Getting people to talk is what journalists are supposed to do, and the best journalists know exactly how to do it.

By Aidan Jones

Two Pulitzer Prize winning journalists shared how they get their best interviews during a presentation on interviewing techniques on the third day of the Global Investigative Journalism Conference being held at Wits University in Johannesburg.

“Establishing a rapport with your source is really important,” said Cheryl W. Thompson, an investigative journalist at The Washington Post. “One of the best ways to do this is to find common ground; this helps you win their trust.”

Thompson also emphasized the importance of preparation: “You are doomed if you don’t prepare by researching your topic beforehand.”
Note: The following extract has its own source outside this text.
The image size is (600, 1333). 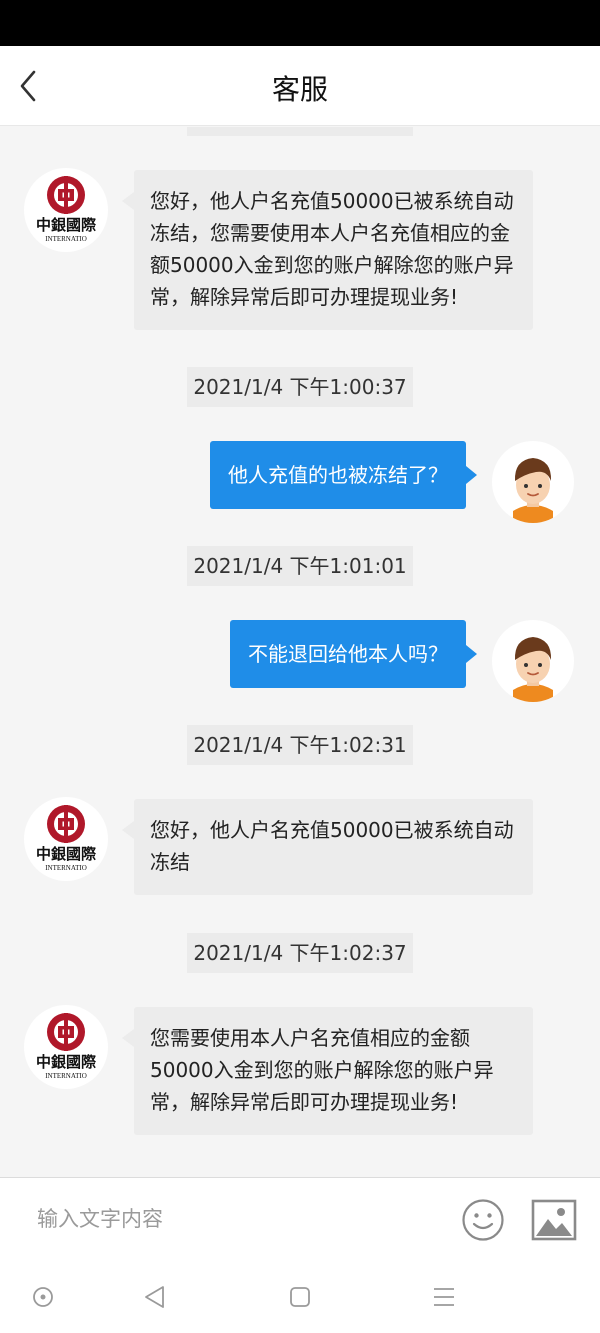 I want to click on menu-lines-icon, so click(x=444, y=1297).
Thompson added that leading with tough questions is a deal-breaker and will almost inevitably prevent communication.

“It’s not about you [the journalist], it’s about them,” said Mark Schoofs, investigations editor at BuzzFeed News. “Your number one goal is to engage and get their version of the story, not to tick off your questions.”

Schoofs emphasized the importance of asking the right open-ended questions at the right time and in a polite manner.

“I’ve never really had any success by being aggressive in the way I ask questions,” he said.

Both speakers pointed out that effective questioning and rapport building needs to be balanced with the proper use of silence.

“Listening is one of the best attributes a journalist can have,” said Thompson, who quoted famed investigative journalist Bob Woodward’s statement that journalists should “let the silence suck out the truth.”

Schoofs explained that journalists should use the inevitable awkwardness created by silence to their advantage: “It’s going to be awkward, but you as the journalist have the advantage of knowing it is, so you can lean into it.”

The 10th Global Investigative Journalism Conference runs from the 16 through 19 November 2017.  Conference organisers said over 1 000 delegates from 130 countries are in attendance.